Há quatro anos, Heloisy Pereira Rodrigues tinha muitos planos para a sua vida — mas se tornar a primeira mulher no Brasil a se formar em Inteligência Artificial definitivamente não era um deles. Ela conta que em Ceres, município de Goiás onde nasceu, a população não enxergava com bons olhos qualquer profissão que escapasse da tradicional medicina. Além disso, durante a infância, a sua afinidade com a tecnologia se resumia a “brincar com joguinhos do Orkut” [rede social desativada em 2014], como diz, e escrever em blogs.
Para tentar corresponder às expectativas sociais, prestou vestibular para se tornar médica. Os planos, no entanto, não saíram como esperado: “Minha nota não foi o suficiente para ingressar no curso. Então procurei um meio termo, que foi cursar odontologia. Por um momento, pensei que poderia gostar”, afirma. Contudo, já no primeiro semestre, Heloisy percebeu que aquilo estava longe do que queria e voltou para o cursinho.
Foi nesse período que a goiana ficou sabendo do curso de Inteligência Artificial: “Eu estava na colação de grau da minha irmã. Lá, me contaram que essa seria a primeira turma da Universidade Federal de Goiás (UFG)”. O tempo, no entanto, era curto: faltavam apenas dois dias para as inscrições do SISU se encerrarem.
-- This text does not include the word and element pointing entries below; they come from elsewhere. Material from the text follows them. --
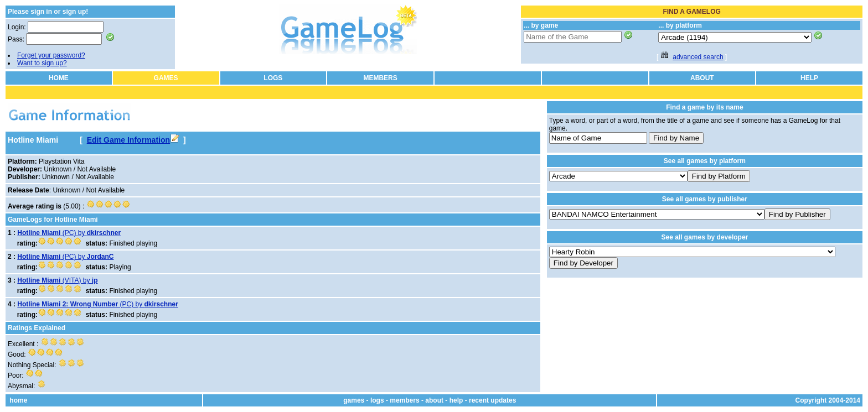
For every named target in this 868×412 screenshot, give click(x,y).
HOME (59, 78)
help (456, 400)
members (404, 400)
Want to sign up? (42, 63)
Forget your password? (51, 55)
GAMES (166, 78)
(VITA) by (57, 280)
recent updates (492, 400)
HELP (809, 78)
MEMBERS (380, 78)
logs (377, 400)
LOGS (273, 78)
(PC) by (69, 233)
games (354, 400)
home (18, 400)
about (434, 400)
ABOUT (702, 78)
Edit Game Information (133, 140)
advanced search (698, 57)
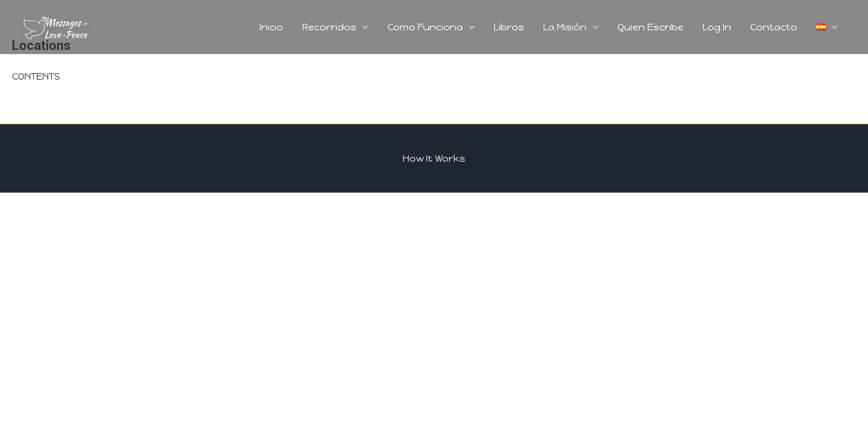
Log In (717, 27)
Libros (509, 27)
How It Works (434, 158)
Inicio (271, 27)
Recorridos (329, 27)
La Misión (565, 27)
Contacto (773, 27)
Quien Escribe (650, 27)
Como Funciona (425, 27)
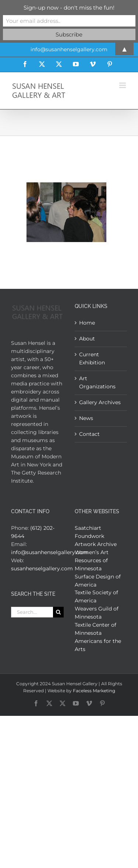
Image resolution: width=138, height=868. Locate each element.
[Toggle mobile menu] (123, 85)
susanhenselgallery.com (42, 568)
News (86, 418)
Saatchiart (88, 528)
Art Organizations (97, 382)
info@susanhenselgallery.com (49, 552)
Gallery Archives (100, 402)
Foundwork (89, 536)
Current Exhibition (92, 358)
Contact (89, 434)
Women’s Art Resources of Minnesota (92, 560)
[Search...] (32, 612)
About (87, 339)
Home (87, 323)
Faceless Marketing (94, 690)
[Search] (58, 612)
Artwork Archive (96, 544)
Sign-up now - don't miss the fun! (69, 7)
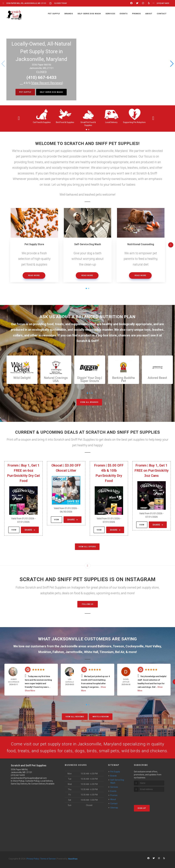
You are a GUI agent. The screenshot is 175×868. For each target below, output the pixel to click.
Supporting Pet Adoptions (135, 122)
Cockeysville (135, 646)
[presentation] (149, 797)
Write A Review (101, 716)
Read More (34, 275)
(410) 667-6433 (41, 77)
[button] (172, 64)
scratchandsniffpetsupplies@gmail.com (29, 778)
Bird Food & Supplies (65, 122)
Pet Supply (25, 92)
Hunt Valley (153, 646)
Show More (30, 690)
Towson (118, 646)
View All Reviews (75, 716)
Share (30, 530)
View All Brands (89, 402)
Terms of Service (48, 859)
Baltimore (104, 646)
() (47, 83)
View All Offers (87, 547)
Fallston (58, 652)
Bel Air (119, 652)
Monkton (45, 652)
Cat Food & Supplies (42, 122)
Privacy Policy (33, 859)
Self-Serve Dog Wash (51, 92)
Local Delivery (111, 122)
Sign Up (142, 808)
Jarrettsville (74, 652)
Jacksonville (69, 646)
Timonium (107, 652)
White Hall (91, 652)
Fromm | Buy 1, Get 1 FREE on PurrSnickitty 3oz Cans (151, 470)
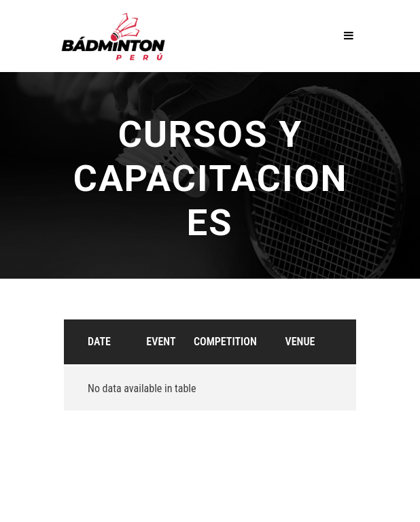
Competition (225, 341)
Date (99, 341)
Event (160, 341)
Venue (300, 341)
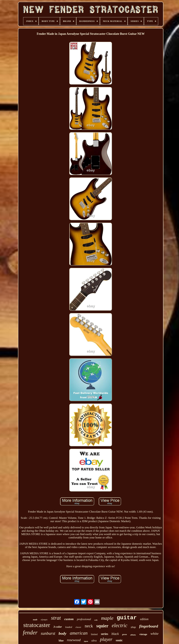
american (79, 633)
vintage (143, 634)
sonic (119, 640)
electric (119, 625)
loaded (69, 627)
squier (102, 626)
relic (96, 620)
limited (94, 634)
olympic (44, 620)
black (115, 634)
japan (86, 641)
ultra (94, 640)
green (124, 634)
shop (133, 627)
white (155, 634)
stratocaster (36, 625)
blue (61, 640)
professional (84, 619)
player (106, 639)
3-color (58, 627)
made (35, 620)
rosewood (74, 640)
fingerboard (149, 626)
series (104, 634)
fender (30, 632)
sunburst (48, 633)
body (62, 633)
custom (69, 619)
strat (56, 618)
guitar (127, 618)
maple (107, 618)
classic (78, 627)
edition (144, 619)
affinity (133, 635)
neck (89, 626)
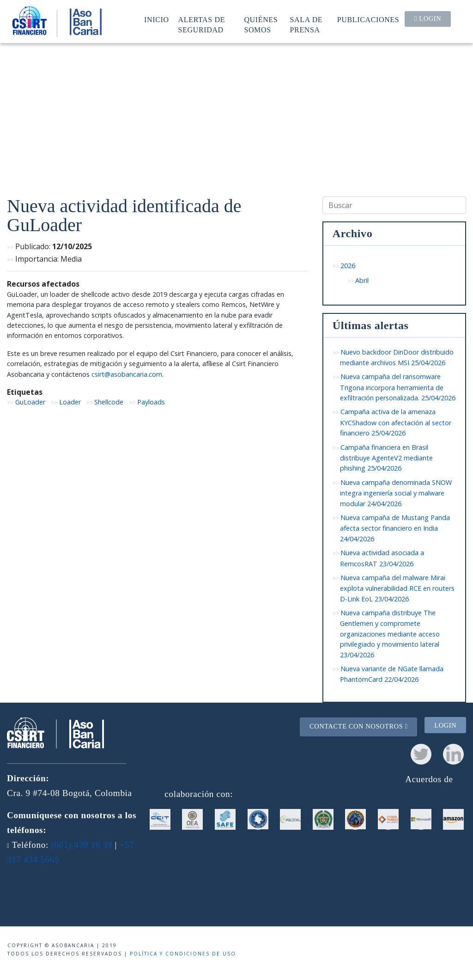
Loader (70, 402)
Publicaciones (368, 19)
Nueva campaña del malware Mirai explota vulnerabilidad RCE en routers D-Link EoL (397, 588)
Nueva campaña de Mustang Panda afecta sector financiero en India (395, 528)
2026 (348, 265)
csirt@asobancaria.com (127, 374)
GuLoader (30, 402)
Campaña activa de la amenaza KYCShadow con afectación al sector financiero (395, 422)
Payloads (151, 402)
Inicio (157, 19)
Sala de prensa (306, 24)
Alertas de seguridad (202, 24)
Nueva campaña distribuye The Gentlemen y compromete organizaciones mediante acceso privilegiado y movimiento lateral (390, 634)
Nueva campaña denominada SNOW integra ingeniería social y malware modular (396, 493)
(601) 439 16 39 (81, 845)
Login (428, 18)
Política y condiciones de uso (183, 954)
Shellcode (109, 402)
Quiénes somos (261, 24)
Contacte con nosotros (358, 726)
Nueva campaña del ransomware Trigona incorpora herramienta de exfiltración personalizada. (398, 387)
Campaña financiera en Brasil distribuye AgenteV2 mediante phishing (386, 458)
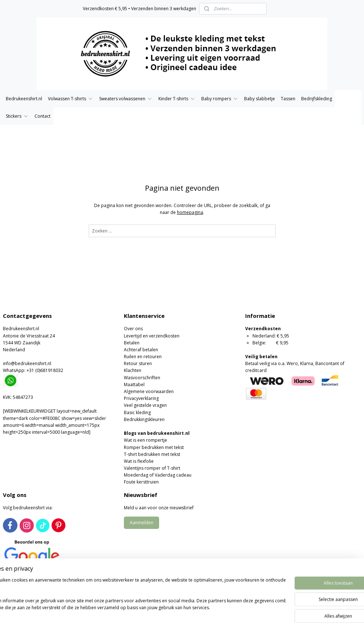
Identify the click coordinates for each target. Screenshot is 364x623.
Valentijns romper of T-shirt (152, 468)
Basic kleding (137, 412)
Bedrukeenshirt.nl (24, 98)
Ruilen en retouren (143, 356)
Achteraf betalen (141, 349)
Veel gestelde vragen (145, 405)
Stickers (17, 116)
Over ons (133, 328)
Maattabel (134, 384)
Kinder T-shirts (177, 98)
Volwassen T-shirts (70, 98)
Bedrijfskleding (316, 98)
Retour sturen (138, 363)
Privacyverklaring (141, 398)
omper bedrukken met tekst (155, 447)
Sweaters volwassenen (126, 98)
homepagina (190, 212)
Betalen (132, 343)
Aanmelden (141, 522)
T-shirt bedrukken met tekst (152, 454)
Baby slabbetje (259, 98)
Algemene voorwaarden (149, 391)
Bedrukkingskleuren (144, 419)
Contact (43, 116)
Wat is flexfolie (139, 461)
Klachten (133, 370)
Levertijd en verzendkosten (151, 336)
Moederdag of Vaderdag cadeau (158, 475)
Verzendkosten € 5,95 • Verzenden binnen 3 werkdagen (139, 8)
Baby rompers (220, 98)
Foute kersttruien (141, 482)
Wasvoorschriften (142, 377)
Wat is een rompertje (145, 440)
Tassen (288, 98)
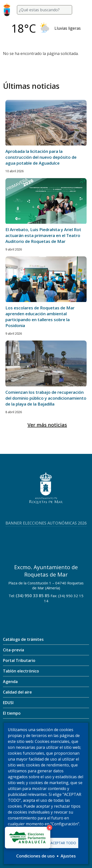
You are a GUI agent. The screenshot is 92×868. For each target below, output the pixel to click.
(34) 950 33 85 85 (33, 595)
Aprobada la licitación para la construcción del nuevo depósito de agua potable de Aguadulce (41, 157)
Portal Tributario (19, 660)
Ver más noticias (47, 425)
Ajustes (68, 856)
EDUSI (8, 703)
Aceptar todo (63, 843)
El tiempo (12, 713)
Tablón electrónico (21, 671)
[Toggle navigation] (83, 10)
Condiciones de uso (35, 856)
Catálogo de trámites (23, 639)
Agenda (10, 682)
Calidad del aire (18, 692)
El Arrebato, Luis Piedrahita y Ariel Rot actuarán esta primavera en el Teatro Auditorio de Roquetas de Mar (43, 235)
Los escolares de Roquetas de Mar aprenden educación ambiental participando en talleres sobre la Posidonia (40, 316)
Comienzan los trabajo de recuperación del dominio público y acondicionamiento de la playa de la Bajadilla (46, 398)
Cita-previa (13, 650)
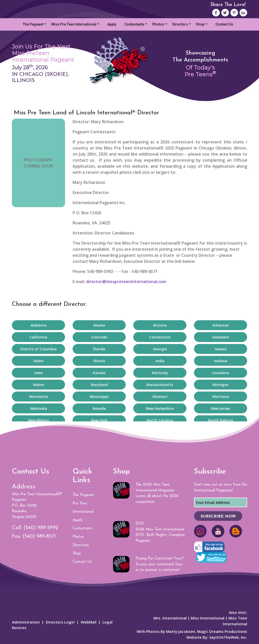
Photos (158, 24)
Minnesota (38, 396)
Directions (81, 545)
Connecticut (160, 337)
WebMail (89, 622)
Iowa (38, 373)
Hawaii (221, 349)
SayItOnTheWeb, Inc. (228, 637)
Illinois (99, 361)
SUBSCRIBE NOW (218, 517)
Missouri (160, 396)
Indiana (221, 361)
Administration (26, 622)
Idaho (38, 361)
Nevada (99, 408)
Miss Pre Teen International (74, 24)
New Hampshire (160, 408)
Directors (180, 24)
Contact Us (224, 24)
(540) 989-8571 (39, 536)
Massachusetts (160, 384)
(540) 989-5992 (41, 528)
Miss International (207, 618)
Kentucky (160, 373)
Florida (99, 349)
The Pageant (33, 24)
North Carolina (160, 420)
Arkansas (221, 325)
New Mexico (38, 420)
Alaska (99, 325)
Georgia (160, 349)
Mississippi (99, 396)
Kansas (99, 373)
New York (99, 420)
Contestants (134, 24)
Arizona (160, 325)
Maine (38, 384)
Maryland (99, 384)
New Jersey (221, 408)
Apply (112, 24)
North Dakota (221, 420)
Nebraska (38, 408)
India (160, 361)
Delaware (221, 337)
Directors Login (60, 622)
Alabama (38, 325)
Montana (221, 396)
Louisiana (221, 373)
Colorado (99, 337)
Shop (200, 24)
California (38, 337)
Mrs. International (170, 618)
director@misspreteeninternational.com (126, 282)
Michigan (221, 384)
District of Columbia (38, 349)
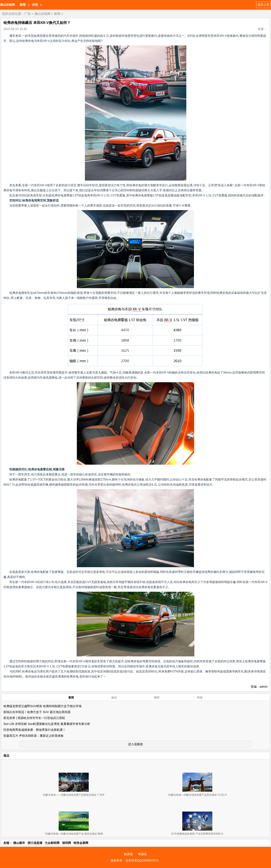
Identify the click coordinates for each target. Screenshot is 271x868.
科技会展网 (81, 843)
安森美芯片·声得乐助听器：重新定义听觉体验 (33, 736)
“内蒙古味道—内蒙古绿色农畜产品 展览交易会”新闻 (74, 834)
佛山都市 (19, 843)
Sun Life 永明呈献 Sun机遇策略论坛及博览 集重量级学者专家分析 (47, 724)
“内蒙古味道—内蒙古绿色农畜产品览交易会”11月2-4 (197, 795)
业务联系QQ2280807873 (142, 860)
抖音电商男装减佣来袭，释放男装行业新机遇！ (34, 730)
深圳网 (66, 843)
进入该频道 (135, 744)
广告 (27, 13)
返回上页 (263, 5)
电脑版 (142, 854)
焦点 (6, 755)
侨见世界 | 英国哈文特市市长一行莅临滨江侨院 (34, 718)
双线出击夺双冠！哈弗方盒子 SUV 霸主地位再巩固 (37, 712)
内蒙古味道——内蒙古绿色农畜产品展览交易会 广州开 (74, 795)
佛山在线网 (7, 5)
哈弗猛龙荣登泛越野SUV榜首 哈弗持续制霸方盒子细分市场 (43, 706)
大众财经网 (52, 843)
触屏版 (129, 854)
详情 (35, 5)
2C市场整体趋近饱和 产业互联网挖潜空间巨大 (197, 834)
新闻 (23, 5)
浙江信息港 (35, 843)
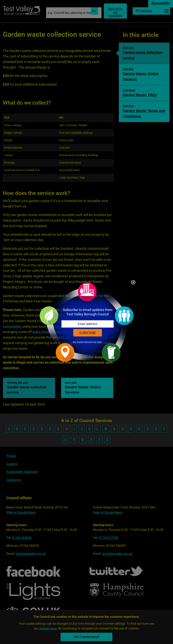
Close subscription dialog (133, 282)
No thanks (78, 342)
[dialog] (87, 322)
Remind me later (93, 342)
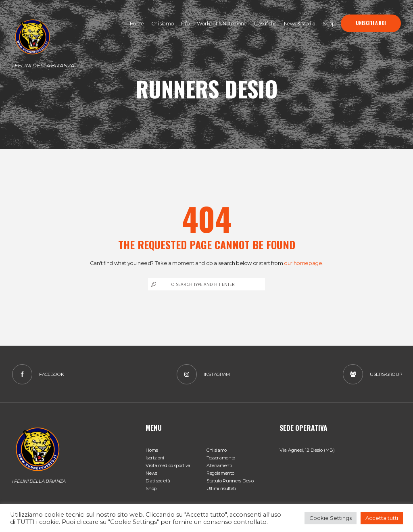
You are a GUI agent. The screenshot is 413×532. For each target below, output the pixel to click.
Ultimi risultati (221, 488)
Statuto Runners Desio (230, 481)
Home (152, 450)
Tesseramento (221, 458)
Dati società (158, 481)
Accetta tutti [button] (382, 518)
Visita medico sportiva (168, 465)
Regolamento (220, 473)
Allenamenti (219, 465)
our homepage (303, 263)
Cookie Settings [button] (330, 518)
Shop (151, 488)
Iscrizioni (155, 458)
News (151, 473)
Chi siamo (217, 450)
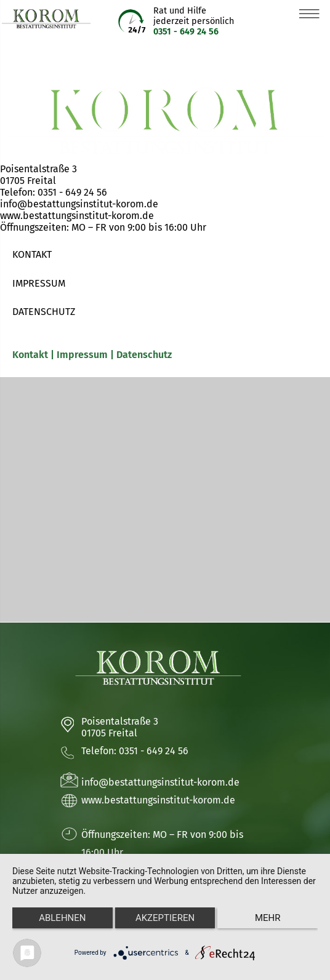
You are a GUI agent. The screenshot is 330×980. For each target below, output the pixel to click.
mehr (268, 918)
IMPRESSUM (39, 283)
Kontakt (31, 354)
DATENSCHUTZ (44, 311)
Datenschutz (144, 354)
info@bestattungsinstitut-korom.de (79, 204)
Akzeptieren (165, 918)
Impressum (82, 354)
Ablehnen (62, 918)
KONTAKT (32, 254)
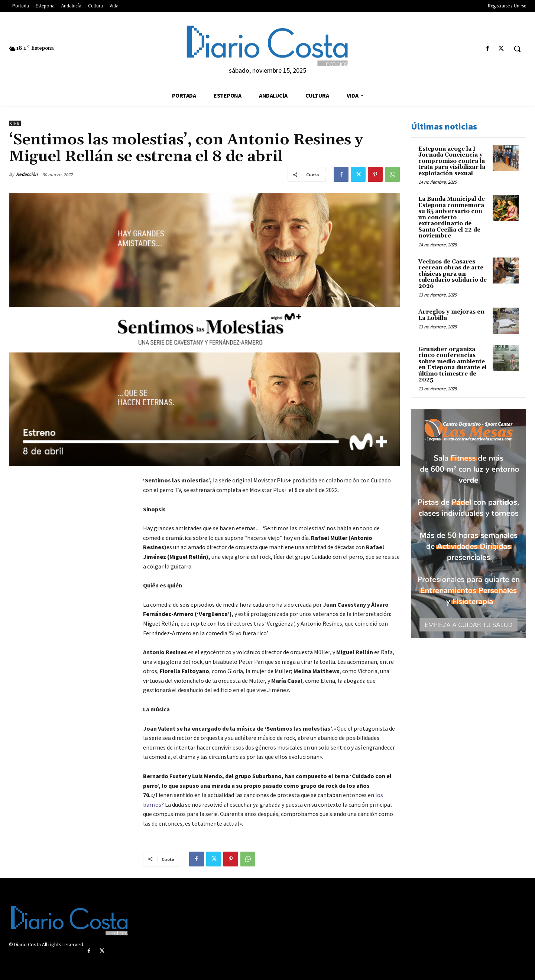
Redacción (27, 174)
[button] (517, 48)
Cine (15, 123)
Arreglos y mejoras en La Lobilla (451, 315)
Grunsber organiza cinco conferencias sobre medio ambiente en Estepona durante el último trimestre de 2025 (452, 365)
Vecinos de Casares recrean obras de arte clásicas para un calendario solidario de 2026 (452, 274)
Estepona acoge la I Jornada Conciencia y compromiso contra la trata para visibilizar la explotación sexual (452, 161)
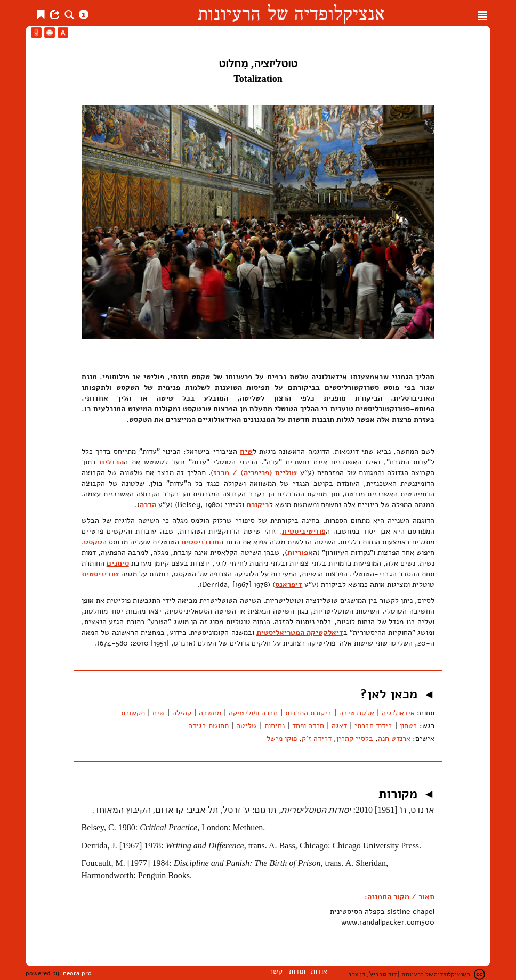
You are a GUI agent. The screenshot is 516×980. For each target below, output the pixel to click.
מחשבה (210, 713)
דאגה (339, 725)
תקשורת (133, 713)
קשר (276, 971)
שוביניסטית (100, 574)
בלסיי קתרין (354, 738)
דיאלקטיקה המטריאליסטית (300, 632)
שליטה (246, 725)
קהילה (182, 713)
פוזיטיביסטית (304, 531)
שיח (246, 451)
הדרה (148, 504)
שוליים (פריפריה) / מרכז (255, 472)
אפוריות (300, 552)
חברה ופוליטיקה (253, 713)
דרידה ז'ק (317, 738)
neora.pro (77, 973)
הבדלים (111, 462)
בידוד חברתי (373, 725)
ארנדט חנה (394, 738)
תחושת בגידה (208, 725)
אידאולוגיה (398, 713)
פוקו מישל (281, 738)
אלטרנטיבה (357, 713)
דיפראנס (288, 584)
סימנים (118, 563)
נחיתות (275, 725)
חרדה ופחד (308, 725)
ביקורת (257, 504)
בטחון (408, 725)
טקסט (93, 542)
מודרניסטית (200, 542)
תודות (297, 971)
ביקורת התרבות (308, 713)
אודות (319, 971)
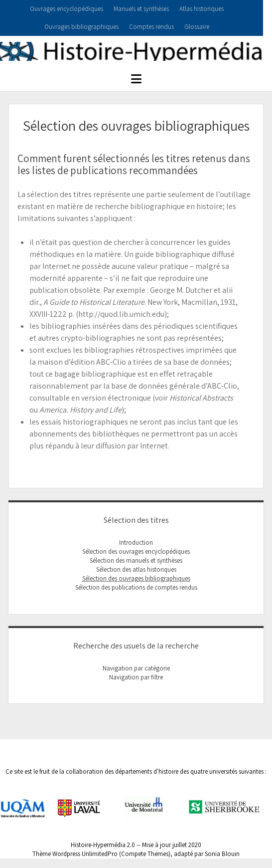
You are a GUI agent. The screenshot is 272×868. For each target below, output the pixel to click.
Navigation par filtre (136, 677)
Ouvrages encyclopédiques (66, 8)
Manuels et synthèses (141, 8)
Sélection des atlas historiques (136, 569)
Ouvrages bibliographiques (81, 26)
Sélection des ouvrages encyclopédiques (136, 551)
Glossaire (197, 26)
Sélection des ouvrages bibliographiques (136, 578)
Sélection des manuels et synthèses (136, 560)
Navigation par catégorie (136, 668)
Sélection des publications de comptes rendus (136, 587)
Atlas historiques (201, 8)
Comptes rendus (151, 26)
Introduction (136, 542)
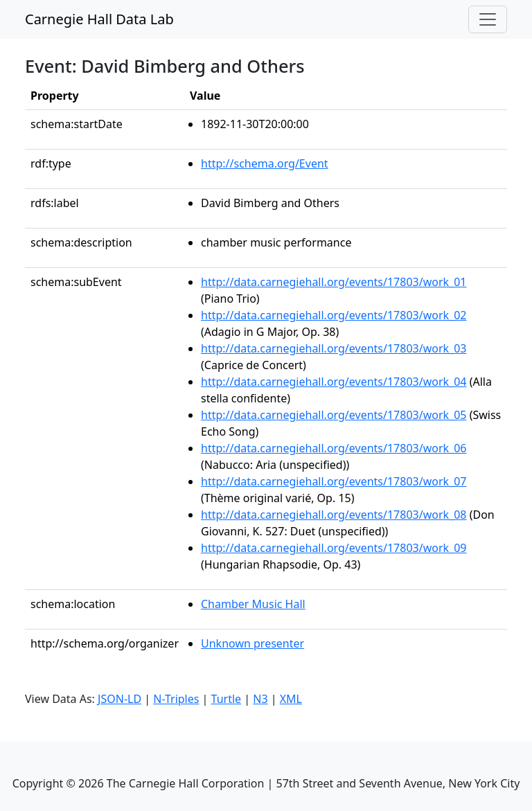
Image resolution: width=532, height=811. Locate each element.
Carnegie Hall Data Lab (99, 19)
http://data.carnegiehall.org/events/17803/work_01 (334, 282)
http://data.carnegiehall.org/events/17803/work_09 (334, 548)
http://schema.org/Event (265, 163)
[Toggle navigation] (488, 19)
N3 (260, 699)
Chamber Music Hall (253, 604)
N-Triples (176, 699)
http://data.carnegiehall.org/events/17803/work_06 (334, 448)
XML (291, 699)
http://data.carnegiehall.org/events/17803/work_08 (334, 515)
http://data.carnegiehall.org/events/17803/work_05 (334, 415)
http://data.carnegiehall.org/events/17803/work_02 (334, 315)
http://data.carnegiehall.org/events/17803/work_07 (334, 481)
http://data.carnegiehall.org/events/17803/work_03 (334, 348)
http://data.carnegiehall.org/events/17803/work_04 (334, 382)
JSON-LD (119, 699)
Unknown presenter (252, 643)
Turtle (227, 699)
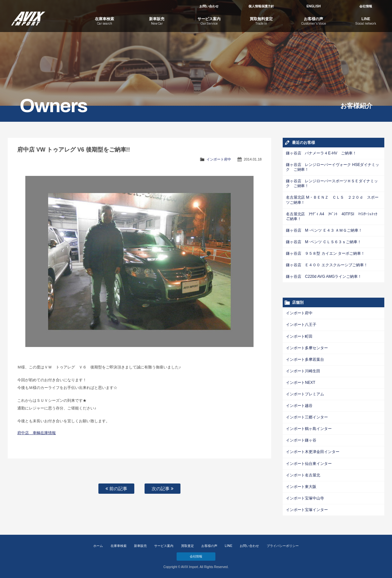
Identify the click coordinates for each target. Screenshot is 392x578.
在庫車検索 (119, 546)
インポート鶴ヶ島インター (309, 428)
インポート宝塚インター (307, 509)
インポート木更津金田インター (313, 451)
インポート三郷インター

Ainda assim, as 48 horas foram suficientes para que Heloisy pesquisasse sobre o curso e analisasse o mercado de trabalho.
“Vi que a graduação envolvia exatas, área que possuo grande identificação. Então, parei e pensei: ‘Quer saber? Acho que essa descoberta não veio por acaso’.” Impulsionada pelo apoio de sua família, a jovem conseguiu a vaga e entrou para a nova graduação.
Heloisy Rodrigues sempre foi uma aluna exemplar
De início, Heloisy conta que ficou um pouco receosa, duvidando da sua capacidade. Contrariando as próprias expectativas, acabou fechando o primeiro semestre com nota máxima em todas as matérias. Foi nesse momento que soube, sem dúvidas, que havia se encontrado.
“A base do curso é uma tríade: matemática, computação e empreendedorismo. Não aprendemos apenas cálculo, mas também as ferramentas que solucionam as dores de pessoas e de empresas”, diz.
Notada pela instituição devido a seu alto desempenho, Heloisy logo passou a ganhar bolsas remuneradas para participar de projetos e pesquisas.
“A possibilidade de atuar enquanto estudava foi extremamente útil, pois eu não queria largar a faculdade para fazer um estágio. Muitos alunos precisam abandonar os estudos para se dedicar a áreas que, às vezes, nem correspondem àquilo que estão cursando”, explica.
Entre os projetos de Heloisy, IA para análise de sentimentos e detecção de quedas de idosos se destacam
O primeiro grande projeto de IA abraçado por Heloisy envolvia a evasão de estudantes em universidades federais: “Precisávamos prever qual aluno tinha maiores chances de abandonar o curso”. Uma vez mapeado o perfil, por meio de ferramentas de última geração, a universidade era capaz de desenvolver abordagens e monitorias mais assertivas para manter aquelas pessoas matriculadas.
Logo em seguida, o foco da jovem foi para a área da saúde: “Desenvolvemos uma câmera capaz de detectar quando um idoso ou pessoa com mobilidade reduzida sofria uma queda em casa. Assim que o acidente era identificado, o familiar ou responsável recebia uma notificação”.
Após a empreitada, Heloisy desenvolveu para o mercado de marketing um software capaz de analisar os sentimentos presentes em nossa voz. “Assim que a IA captava as emoções presentes na nossa fala, ela gerava imagens condizentes com aquele sentimento, com foco em criar propagandas que conversassem com o emocional do grande público”, diz. Como se pode ver, projetos tão diversos como esses são apenas a ponta do iceberg da capacidade da IA de resolver problemas.
Heloisy criou uma empresa para soluções criativas e de alta tecnologia
Assim que se formou na graduação, no final de 2023, Heloisy fundou uma startup chamada MaCALL, que desenvolve soluções criativas e de alta tecnologia para empresas de call center. “Estou muito honrada por chegar nessa posição. Eu jamais esperaria isso. Há quatro anos eu nem sabia direito o que era Inteligência Artificial”, conta.
Para além das próprias conquistas, a desenvolvedora enxerga um propósito maior por trás de suas ações: provar para as mulheres que é possível alcançar o que quiserem. “Não podemos esquecer que a Inteligência Artificial é feita por humanos. Para que ela não reflita apenas valores masculinos, precisamos estar lá para representar e trazer novos pontos de vista. A tecnologia precisa beneficiar todos os públicos”, lembra.